For the period from mid-May through mid-June, retail sales were generally flat or up slightly when compared to the previous 30-day period. Purchases of apparel and food products are doing well, while spending on discretionary items has weakened. Retailers are somewhat less optimistic about future sales than in our last report; however, they still expect buying to show a small improvement going into the fourth quarter. Vendor and store pricing has been stable. Most auto dealers saw new vehicle sales slow from mid-May through mid-June, when compared with the previous 30 days. Dealers indicated that the rising sales trend present in the spring has leveled off, and they are not expecting a return to robust growth in the near term. Many dealers said that their inventories are low, which was attributed to seasonal factors. Used vehicle purchases were characterized as holding up reasonably well. Our contacts told us that they are finding it more challenging to arrange financing for customers with less than the highest credit rating. Reports show little change in staffing levels at retailers or auto dealers.
The market for business lending remains soft, with bankers characterizing the demand for new loans as flat to improving slightly. Interest rates are stable. On the consumer side, loan demand is generally weak. Those seeing a slight uptick attributed it to draw-downs on home equity lines of credit. We heard a few reports of downward pressure on auto loan rates. The residential mortgage market continues at a slow pace, with several bankers noting that activity is below expectations, given current mortgage rates. Core deposits are steady or up at most banks, with much of the growth occurring in transaction accounts. Reports on credit quality were mixed. Delinquency rates declined or held stable for nearly all banks; still, several of our contacts noted that delinquencies remain above historic norms. Employment rolls and wages are stable.

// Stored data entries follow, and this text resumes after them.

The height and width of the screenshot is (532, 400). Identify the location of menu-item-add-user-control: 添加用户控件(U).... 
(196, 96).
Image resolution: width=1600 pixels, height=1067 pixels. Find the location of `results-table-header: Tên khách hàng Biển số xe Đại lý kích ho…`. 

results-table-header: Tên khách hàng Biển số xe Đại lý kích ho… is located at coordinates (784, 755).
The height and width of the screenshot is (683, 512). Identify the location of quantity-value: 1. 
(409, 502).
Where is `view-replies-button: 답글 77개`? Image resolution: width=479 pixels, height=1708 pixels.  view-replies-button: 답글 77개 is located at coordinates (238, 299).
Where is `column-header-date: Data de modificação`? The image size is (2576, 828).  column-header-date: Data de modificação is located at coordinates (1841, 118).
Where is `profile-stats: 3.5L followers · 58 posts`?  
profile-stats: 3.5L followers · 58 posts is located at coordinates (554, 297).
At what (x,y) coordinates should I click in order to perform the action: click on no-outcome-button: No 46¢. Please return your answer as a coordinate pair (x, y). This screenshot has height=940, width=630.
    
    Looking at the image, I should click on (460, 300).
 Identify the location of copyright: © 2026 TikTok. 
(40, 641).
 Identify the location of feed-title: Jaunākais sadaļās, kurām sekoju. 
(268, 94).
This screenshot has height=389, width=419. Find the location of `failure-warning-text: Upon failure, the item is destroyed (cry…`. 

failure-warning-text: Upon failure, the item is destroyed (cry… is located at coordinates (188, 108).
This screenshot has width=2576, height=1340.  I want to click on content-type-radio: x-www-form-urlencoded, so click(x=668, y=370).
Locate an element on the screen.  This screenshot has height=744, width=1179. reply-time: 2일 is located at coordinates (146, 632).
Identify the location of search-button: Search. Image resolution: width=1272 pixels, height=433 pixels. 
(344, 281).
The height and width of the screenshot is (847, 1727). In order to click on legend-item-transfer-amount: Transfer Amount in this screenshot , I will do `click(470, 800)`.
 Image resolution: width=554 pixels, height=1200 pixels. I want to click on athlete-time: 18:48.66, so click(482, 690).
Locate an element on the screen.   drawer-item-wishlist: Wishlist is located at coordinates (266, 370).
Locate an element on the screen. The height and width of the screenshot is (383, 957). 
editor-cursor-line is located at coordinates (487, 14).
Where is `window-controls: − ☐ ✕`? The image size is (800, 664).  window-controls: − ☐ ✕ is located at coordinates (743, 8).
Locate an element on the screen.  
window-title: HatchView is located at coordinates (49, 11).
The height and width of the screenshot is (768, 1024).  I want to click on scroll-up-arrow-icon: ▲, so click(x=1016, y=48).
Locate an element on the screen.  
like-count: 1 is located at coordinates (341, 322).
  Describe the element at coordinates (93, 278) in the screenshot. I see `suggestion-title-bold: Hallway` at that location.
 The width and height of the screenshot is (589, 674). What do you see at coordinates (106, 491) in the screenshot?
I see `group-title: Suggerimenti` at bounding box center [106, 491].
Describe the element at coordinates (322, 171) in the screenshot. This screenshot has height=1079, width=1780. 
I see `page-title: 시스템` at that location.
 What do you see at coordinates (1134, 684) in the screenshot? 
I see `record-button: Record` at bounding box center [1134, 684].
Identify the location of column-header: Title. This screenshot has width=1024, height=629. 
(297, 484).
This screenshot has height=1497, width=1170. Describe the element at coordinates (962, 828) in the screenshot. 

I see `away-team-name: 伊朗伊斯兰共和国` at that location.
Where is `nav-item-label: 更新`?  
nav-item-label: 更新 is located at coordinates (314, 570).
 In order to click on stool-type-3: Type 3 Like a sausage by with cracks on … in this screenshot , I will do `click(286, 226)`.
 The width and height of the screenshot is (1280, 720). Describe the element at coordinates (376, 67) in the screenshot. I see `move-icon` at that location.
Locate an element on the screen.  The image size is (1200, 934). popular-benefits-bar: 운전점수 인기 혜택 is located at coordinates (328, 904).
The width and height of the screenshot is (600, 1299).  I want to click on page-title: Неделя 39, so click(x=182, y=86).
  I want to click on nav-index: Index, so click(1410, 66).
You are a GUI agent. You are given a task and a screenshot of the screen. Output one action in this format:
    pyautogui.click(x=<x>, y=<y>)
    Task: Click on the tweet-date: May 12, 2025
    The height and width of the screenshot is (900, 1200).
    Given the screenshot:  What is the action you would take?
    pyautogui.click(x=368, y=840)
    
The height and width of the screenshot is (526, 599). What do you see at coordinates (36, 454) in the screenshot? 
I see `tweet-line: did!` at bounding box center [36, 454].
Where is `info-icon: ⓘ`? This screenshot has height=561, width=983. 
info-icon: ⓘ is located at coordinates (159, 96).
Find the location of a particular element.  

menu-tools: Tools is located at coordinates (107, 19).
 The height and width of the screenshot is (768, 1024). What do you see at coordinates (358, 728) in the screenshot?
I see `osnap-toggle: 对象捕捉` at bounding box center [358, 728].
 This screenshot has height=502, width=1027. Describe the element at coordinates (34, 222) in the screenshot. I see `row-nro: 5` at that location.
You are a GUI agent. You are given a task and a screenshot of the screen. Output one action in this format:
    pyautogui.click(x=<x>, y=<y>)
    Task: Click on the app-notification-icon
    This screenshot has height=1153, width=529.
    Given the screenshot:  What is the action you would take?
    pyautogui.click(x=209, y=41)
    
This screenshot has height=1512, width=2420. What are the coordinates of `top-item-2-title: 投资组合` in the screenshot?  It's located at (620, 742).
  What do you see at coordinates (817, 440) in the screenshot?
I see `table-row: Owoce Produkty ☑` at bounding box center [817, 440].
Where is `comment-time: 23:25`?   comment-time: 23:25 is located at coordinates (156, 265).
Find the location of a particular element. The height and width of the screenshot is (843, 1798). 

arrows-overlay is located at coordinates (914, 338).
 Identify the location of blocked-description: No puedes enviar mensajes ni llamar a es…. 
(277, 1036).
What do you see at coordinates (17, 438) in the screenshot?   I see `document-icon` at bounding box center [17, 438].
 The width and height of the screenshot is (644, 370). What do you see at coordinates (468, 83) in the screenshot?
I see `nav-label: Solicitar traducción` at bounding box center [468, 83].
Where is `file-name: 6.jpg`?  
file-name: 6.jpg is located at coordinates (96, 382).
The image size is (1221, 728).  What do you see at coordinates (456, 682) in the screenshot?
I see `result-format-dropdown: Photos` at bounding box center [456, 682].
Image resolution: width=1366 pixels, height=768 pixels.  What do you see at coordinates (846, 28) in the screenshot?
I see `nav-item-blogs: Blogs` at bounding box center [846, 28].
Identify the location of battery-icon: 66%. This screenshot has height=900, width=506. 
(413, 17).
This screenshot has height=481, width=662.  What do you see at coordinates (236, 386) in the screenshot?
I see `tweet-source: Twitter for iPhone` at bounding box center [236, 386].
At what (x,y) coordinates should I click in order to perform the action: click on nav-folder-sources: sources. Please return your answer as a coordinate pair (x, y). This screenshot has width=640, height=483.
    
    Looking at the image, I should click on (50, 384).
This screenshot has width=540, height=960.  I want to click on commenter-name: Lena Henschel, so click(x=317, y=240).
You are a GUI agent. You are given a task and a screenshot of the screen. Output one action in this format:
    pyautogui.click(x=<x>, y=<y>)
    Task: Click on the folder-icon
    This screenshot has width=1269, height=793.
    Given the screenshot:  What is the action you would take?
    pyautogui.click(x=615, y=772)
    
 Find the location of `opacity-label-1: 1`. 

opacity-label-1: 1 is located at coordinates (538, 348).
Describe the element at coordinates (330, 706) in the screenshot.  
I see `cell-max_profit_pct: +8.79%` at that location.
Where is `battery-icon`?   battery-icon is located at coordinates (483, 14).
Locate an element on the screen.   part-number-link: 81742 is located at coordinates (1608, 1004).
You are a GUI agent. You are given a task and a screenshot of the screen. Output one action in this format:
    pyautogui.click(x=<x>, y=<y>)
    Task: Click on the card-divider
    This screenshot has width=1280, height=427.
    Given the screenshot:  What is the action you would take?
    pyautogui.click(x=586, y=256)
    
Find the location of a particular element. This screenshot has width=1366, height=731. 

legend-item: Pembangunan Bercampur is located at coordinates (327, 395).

Reports show little change in oil and natural gas output during the past seven weeks, with output expected to remain flat in the near term. Spot prices for natural gas rose slightly, while oil prices dropped. Reports on coal production have grown more positive. Export producers are experiencing increased demand for both steam and metallurgical coal, while unseasonably warm weather increased the demand for coal by electric utilities. Prices for coal were mixed but are tending to the up side. Production equipment and materials costs were generally flat. Staffing levels are steady, and little hiring is expected in the near future. Wage pressures are contained.
Freight transport executives reported continuing favorable volume trends, with only moderate gains to their bottom lines. Although most of our contacts are cautiously optimistic in their outlook, they expect that the rate of volume growth experienced in the second quarter will begin to moderate. One contact noted industry-wide concern over the strength of consumer demand. Several respondents commented that they are attempting to negotiate rate increases, with some degree of success. Major capital purchases remain at or near replacement rates. However, due to aging fleets and growing demand, the need to replace equipment may grow toward year-end. Several of our contacts noted that quoted prices for tractors and trailers are rising. Current hiring is primarily for replacement only. If volume continues to build, freight executives expect to add capacity in the near term.